I love Army of Darkness, it's one of the best ever and one of the last classic horror & classic comedy films. Sam Raimi is a huge Three Stooges fan hence why AOD was fill with TTS jokes & gags. My Grandpa loved Bruce Campbell and he's always been a name that is mentioned in the household. That scene you provided PB is from the special edition/extended cut. If you see the film again make sure you see that one, it has so many additional parts in it and it's nearly a perfect one. In fact that clip had a few minutes of deleted scenes that was not seen in the original version To coincide with it here's how you kill a witch in AOD's great scene
The Past isn't a Wilderness of Horrors - We Grow Old Because We Stop Playing - DTA - If it's been done in a movie, then most likely it's already been done in Real Life - ALWAYS Watch the Skies - Question Everything, FTW! = Me + Various <-->
See, this is why Pogo Balls caught on for a bit. You can't kill someone with a Pogo Ball unless it was from jumping too high. Look at this kid, I could barely get three inches off the ground when I was a wee lad.

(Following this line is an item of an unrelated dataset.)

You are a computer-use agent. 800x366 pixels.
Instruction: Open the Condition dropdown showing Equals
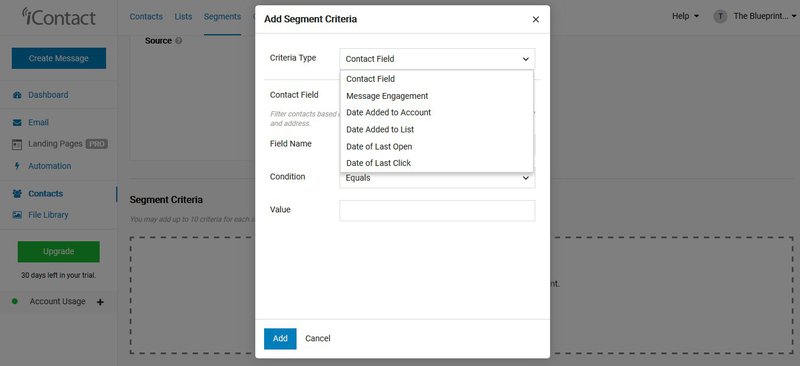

Or off a cliff because you're Pogo Ball was made by ACME.
Sadly, Joe didn't have a Pogo Ball in his room. This poor schlub had it bad enough and then he got killed by a Leprechaun on a pogostick. I was always worried I'd slip and bust my jaw on the handlebar not get my chest cavity pogo'd in. Yeeshe.
Imagine your afterlife. That guy over there got cut in half by Jason. Michael Myers smooshed that guys face in. But poor poor Joe got done in by a wee little Irish cobbler and a kids toy.
Rod Stewart was right, some guys have all the luck.
"Somewhere in a lonely hotel room, there's a guy starting to realize that eternal fate has turned its back on him. It's 2 AM."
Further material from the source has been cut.